A Grade 6 ecosystems lesson can look very different depending on the curriculum, class profile, time available, materials, language supports, accessibility needs, student interests, and the teacher’s goals. The same topic could become a hands-on inquiry lesson, a discussion-based lesson, a visual organizer activity, a project launch, or a review lesson.
Those choices aren’t tiny details. They shape the lesson.
A blank prompt can generate content, but it doesn’t know what matters most in your classroom unless you take the time to explain it. And the more context you have to type, check, and retype, the more the “time-saving” starts to feel a little questionable.
CARL is built to bring more of that context into the workflow from the beginning: subject, grade level, curriculum, lesson length, learning goals, learner needs, accessibility considerations, ELL/EAL supports, and details from a Saved Class Profile.
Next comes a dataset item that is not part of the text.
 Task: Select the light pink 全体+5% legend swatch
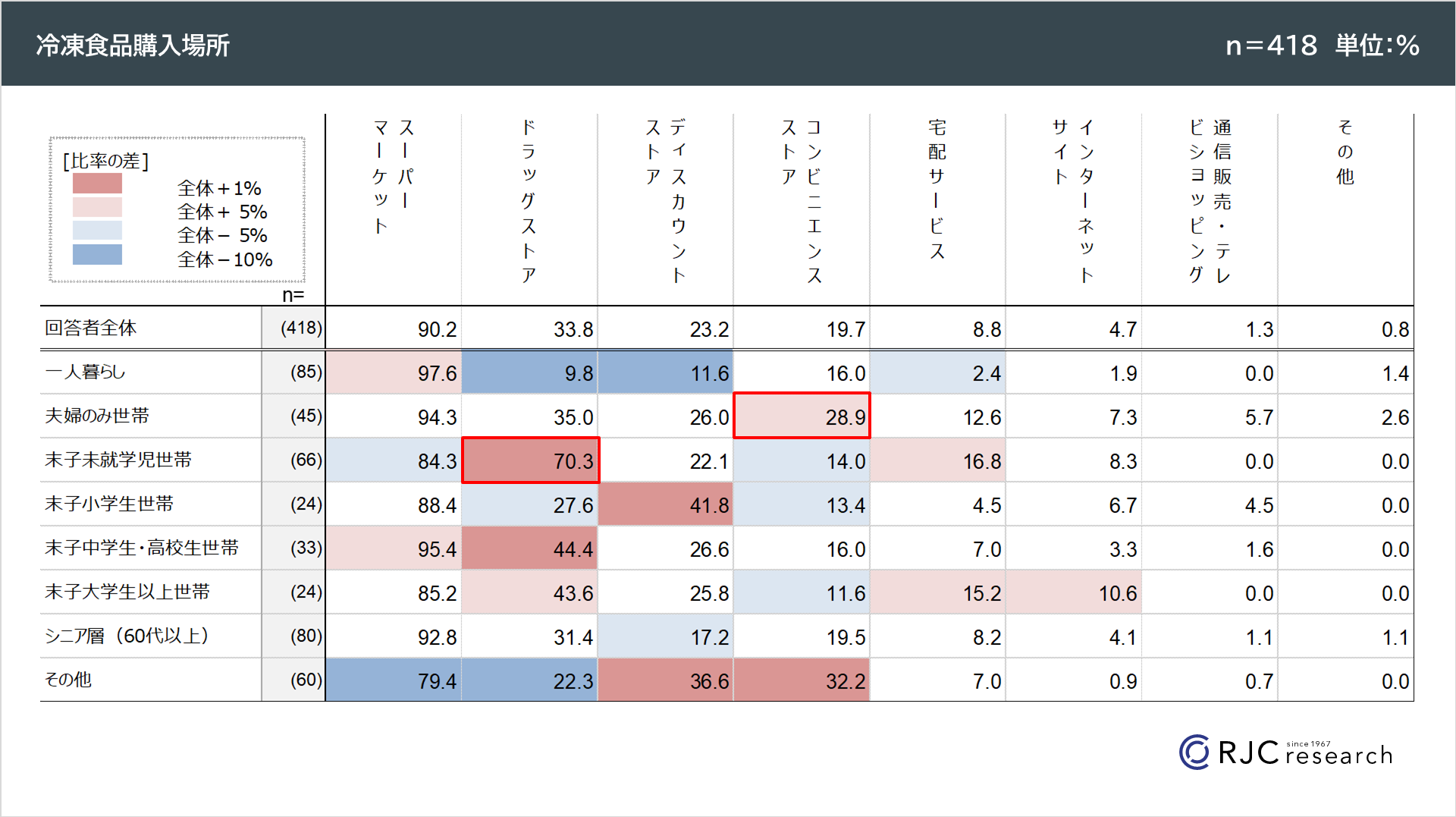97,207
That doesn’t mean CARL magically knows everything. It still needs your input, your review, and your professional judgment.
But it starts from more than a topic and grade level, which gives you a better starting point.
A Guided Workflow Is Different from a Blank Chat
General AI tools can be great for brainstorming, drafting, rewriting, simplifying, and exploring ideas. They can help you get unstuck quickly. They can offer options you may not have thought of yet.
But there’s a difference between a helpful chat and a guided planning workflow.
A guided workflow should help you bring in the context that matters, think through what comes next, and connect the lesson outline with the supports, assessments, and student-facing materials that make it usable. Learn more about what classroom-ready actually means.
It should also make teacher review easier, not heavier.
That’s the gap CARL is trying to close.
So maybe the better question isn’t “Why not just use ChatGPT?”
Maybe it’s: What kind of planning workflow actually helps?
If you need a quick idea, ChatGPT may be enough.
If you need planning support that connects classroom context, curriculum, student supports, assessment options, and teacher review, CARL is being built for that bigger workflow.
AI can still be part of the process.
It just doesn’t have to leave you doing all the organizing, prompting, checking, adapting, and rebuilding alone.
The Bottom Line
- ChatGPT can be useful for brainstorming, drafting, and getting unstuck quickly.
- But strong lesson planning often takes more than one prompt—it takes context, structure, and teacher decision-making.
- CARL is built to bring classroom context, planning supports, and guided review into one workflow.
- AI doesn’t have to mean starting from scratch every time.
AI is part of the process—but CARL is designed to make that process more useful, more connected, and more teacher-led.